What you have to do
Lines in the listing below that contain the string "computer" are to be found and copied.
Content starts
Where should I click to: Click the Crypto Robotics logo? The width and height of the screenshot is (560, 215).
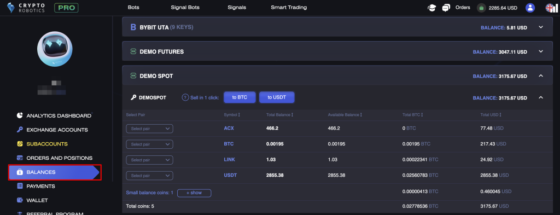pyautogui.click(x=26, y=8)
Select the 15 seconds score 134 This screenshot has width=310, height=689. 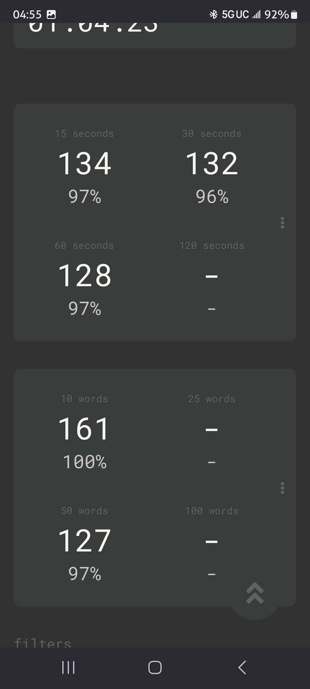85,164
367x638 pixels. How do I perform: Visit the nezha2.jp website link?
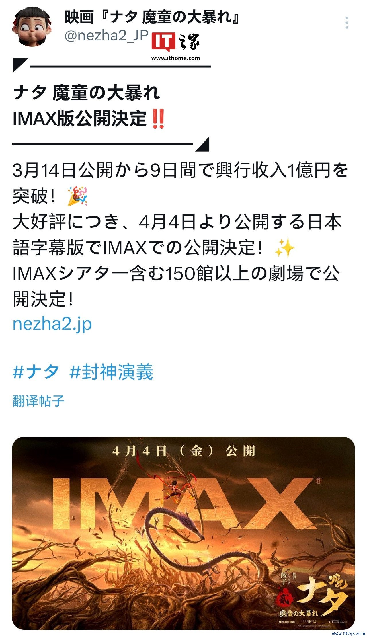(52, 324)
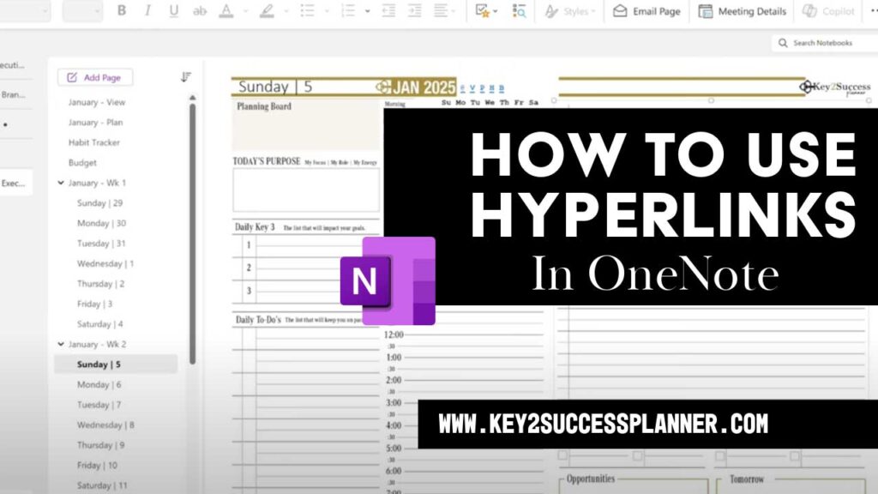Apply strikethrough formatting
This screenshot has width=878, height=494.
tap(199, 11)
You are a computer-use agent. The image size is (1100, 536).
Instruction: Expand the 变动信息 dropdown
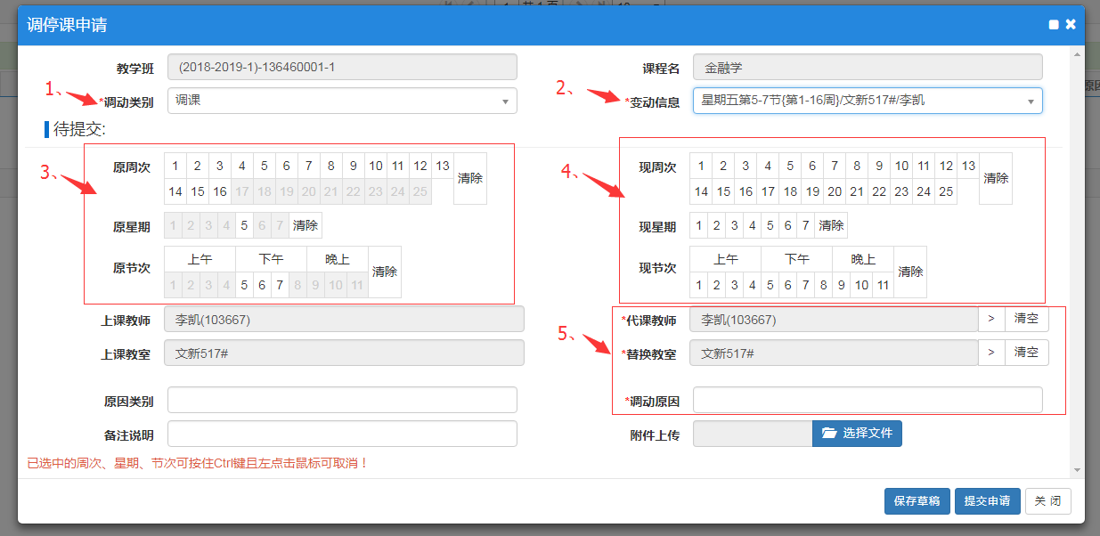click(x=867, y=101)
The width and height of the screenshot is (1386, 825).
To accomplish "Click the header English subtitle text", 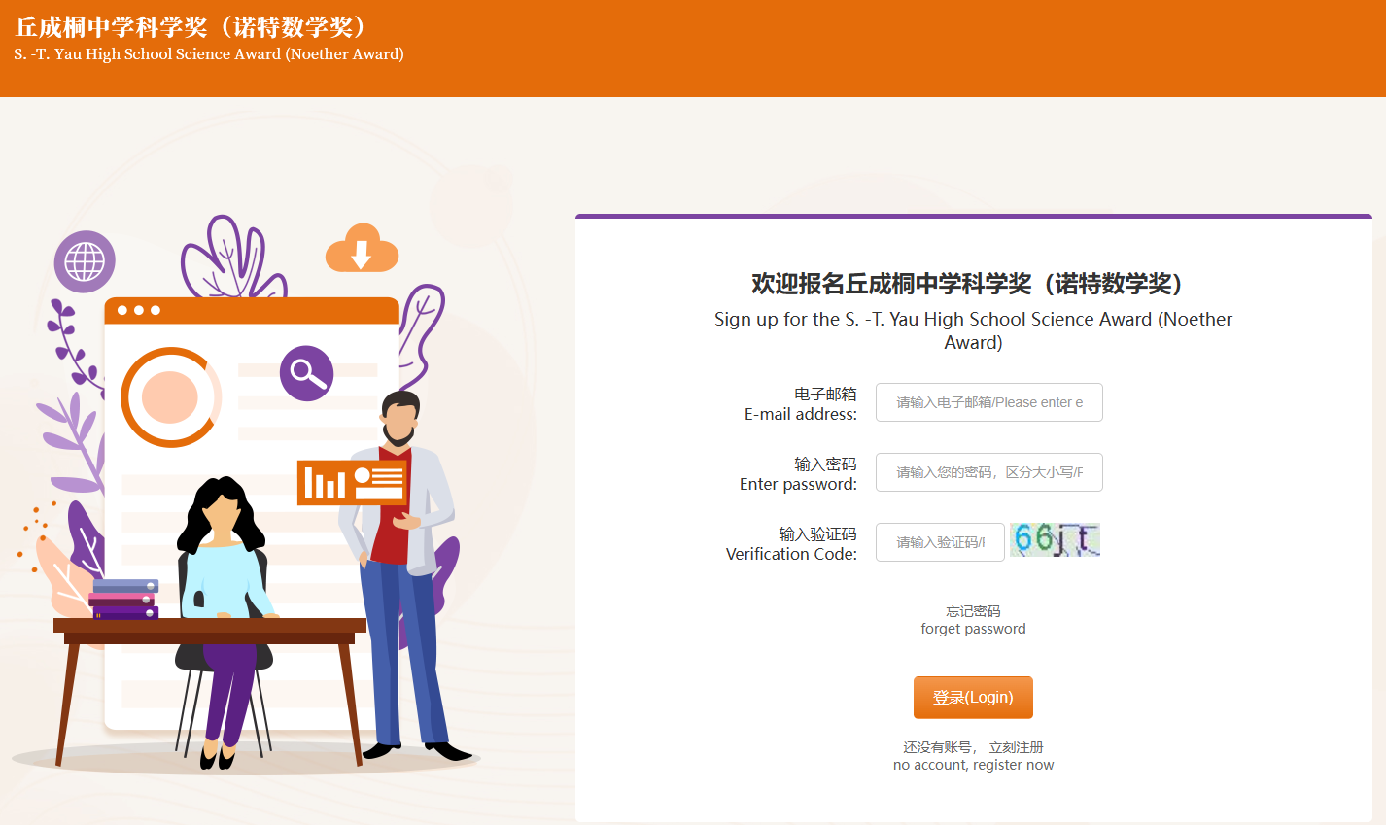I will [x=209, y=54].
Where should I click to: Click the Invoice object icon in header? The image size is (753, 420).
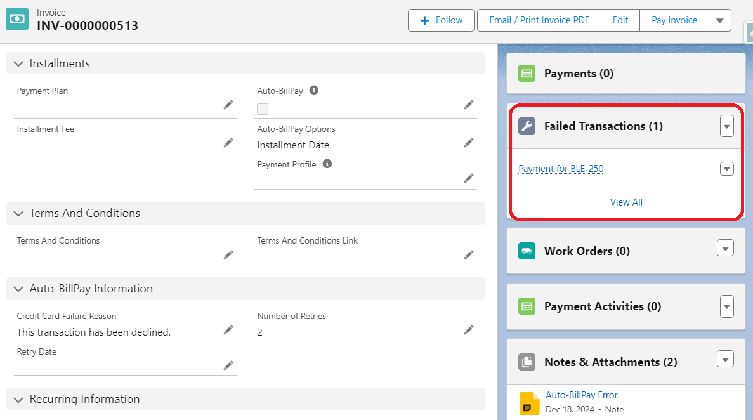click(x=17, y=20)
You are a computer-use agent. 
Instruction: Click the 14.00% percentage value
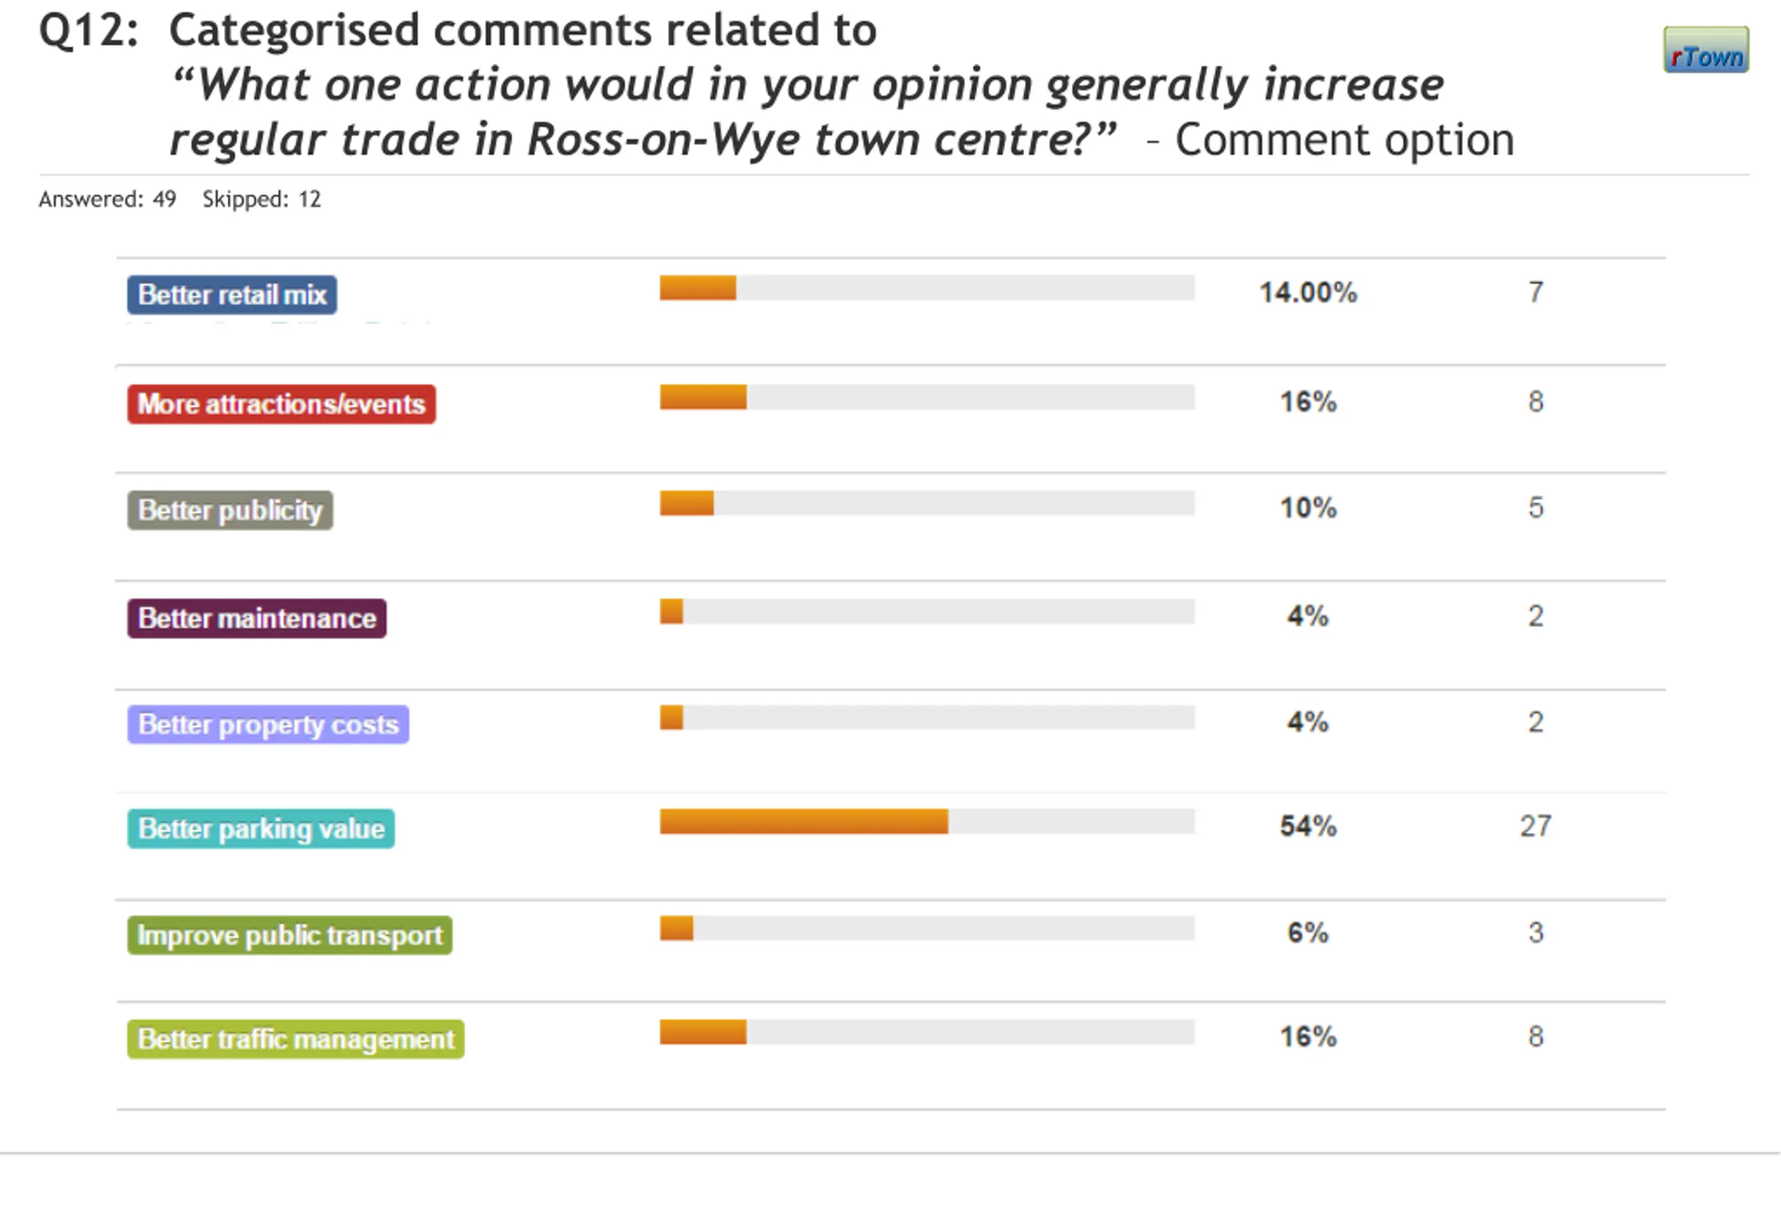coord(1308,293)
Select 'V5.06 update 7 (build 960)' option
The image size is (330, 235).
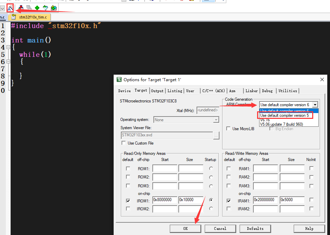tap(281, 124)
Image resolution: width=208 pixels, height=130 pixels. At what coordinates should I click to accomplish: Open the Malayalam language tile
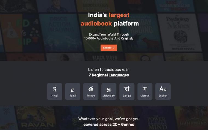point(109,91)
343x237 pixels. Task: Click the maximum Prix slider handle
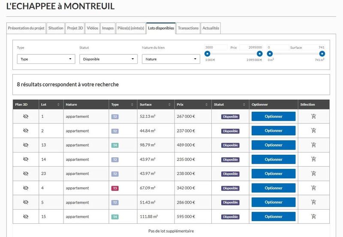click(259, 54)
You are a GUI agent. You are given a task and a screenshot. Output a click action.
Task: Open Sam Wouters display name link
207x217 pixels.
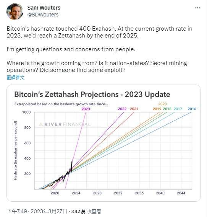coord(44,8)
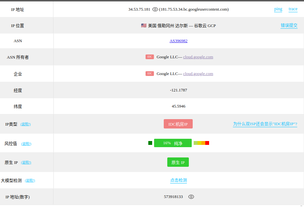
Task: Click the red IDC机房IP button
Action: click(x=178, y=124)
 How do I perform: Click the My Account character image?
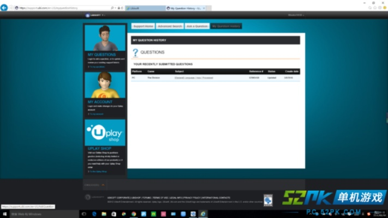tap(105, 86)
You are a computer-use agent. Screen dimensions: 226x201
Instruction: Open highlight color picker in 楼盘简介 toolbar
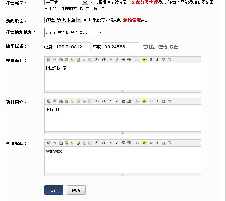(x=145, y=60)
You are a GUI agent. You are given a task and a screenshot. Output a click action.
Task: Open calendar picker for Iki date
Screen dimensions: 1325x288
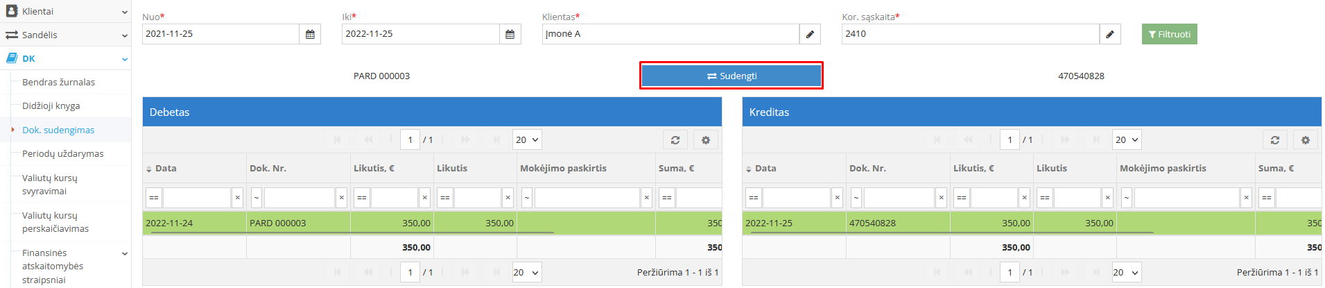510,34
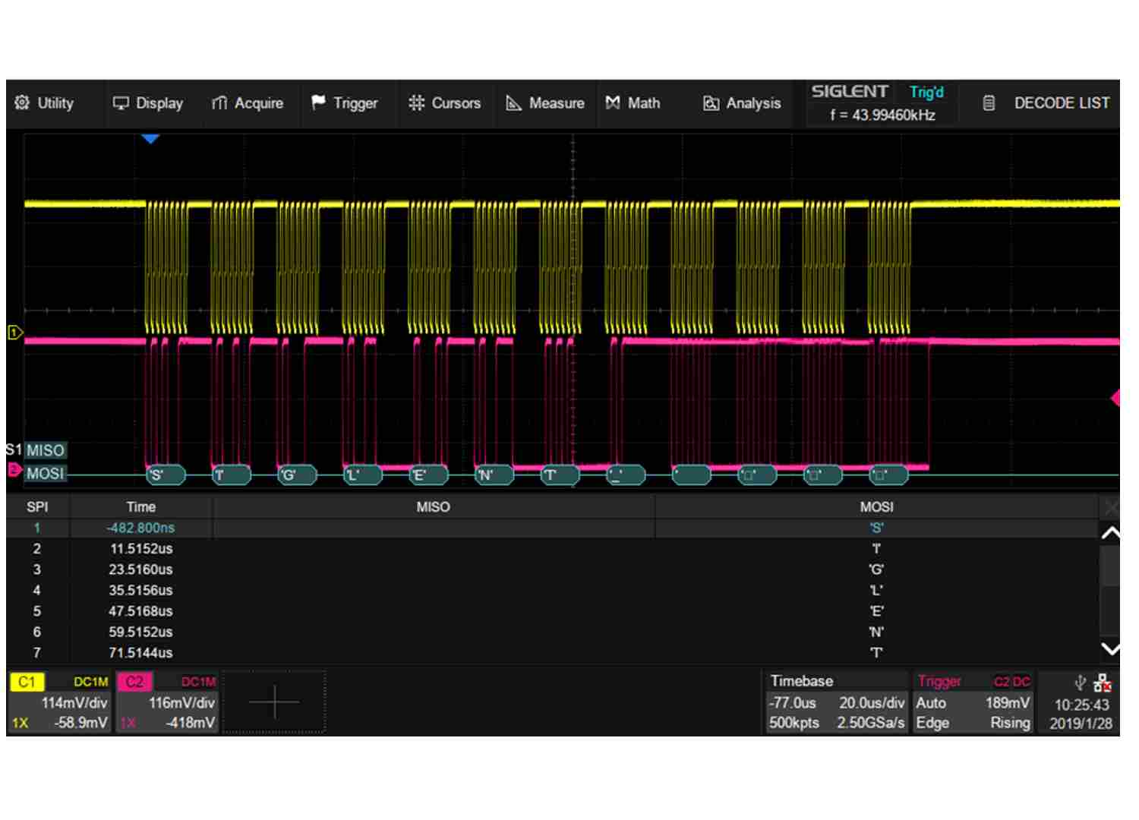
Content ends
Output for this task
You are a computer-use agent. The image size is (1100, 536).
You are a computer-use agent. 
You are a computer-use agent. Screen dimensions: 226x201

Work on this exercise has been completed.